What you need to do: Show each line of the data below that contains the string "coordinates", treating uppercase and lowercase letters as distinct.
····················
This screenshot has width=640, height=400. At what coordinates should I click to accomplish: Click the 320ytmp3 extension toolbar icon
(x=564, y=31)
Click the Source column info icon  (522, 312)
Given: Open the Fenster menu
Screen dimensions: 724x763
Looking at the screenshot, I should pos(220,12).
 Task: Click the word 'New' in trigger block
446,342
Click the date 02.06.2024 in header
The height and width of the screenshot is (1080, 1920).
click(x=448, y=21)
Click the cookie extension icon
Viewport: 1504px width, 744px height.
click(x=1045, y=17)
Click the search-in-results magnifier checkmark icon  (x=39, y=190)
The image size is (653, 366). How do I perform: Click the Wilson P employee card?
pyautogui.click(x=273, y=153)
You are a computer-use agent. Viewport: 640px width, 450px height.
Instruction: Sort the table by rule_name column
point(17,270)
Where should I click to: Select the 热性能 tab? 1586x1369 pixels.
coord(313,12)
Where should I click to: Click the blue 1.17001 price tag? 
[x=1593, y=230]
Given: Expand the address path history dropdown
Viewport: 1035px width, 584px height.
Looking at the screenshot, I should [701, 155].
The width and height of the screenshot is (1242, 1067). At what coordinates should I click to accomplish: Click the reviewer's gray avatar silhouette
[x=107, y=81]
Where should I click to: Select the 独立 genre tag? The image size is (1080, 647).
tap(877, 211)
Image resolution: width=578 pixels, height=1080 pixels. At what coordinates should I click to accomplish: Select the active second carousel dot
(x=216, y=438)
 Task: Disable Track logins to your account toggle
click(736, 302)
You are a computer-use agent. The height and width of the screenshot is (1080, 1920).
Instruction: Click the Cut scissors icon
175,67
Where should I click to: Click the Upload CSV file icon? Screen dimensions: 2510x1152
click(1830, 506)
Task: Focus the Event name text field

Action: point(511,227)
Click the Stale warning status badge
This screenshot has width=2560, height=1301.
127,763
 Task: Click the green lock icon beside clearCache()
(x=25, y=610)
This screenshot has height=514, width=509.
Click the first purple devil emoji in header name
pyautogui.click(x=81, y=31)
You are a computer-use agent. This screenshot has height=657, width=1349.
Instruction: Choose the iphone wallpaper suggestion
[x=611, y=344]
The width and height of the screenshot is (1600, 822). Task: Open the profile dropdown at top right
····················
Full output:
This screenshot has width=640, height=400. At what coordinates should I click to accomplish: Click the 320ytmp3 extension toolbar icon
The width and height of the screenshot is (1242, 1067). At what coordinates should I click to accomplish: Click the reviewer's gray avatar silhouette
Image resolution: width=578 pixels, height=1080 pixels. At what coordinates should I click to accomplish: Select the active second carousel dot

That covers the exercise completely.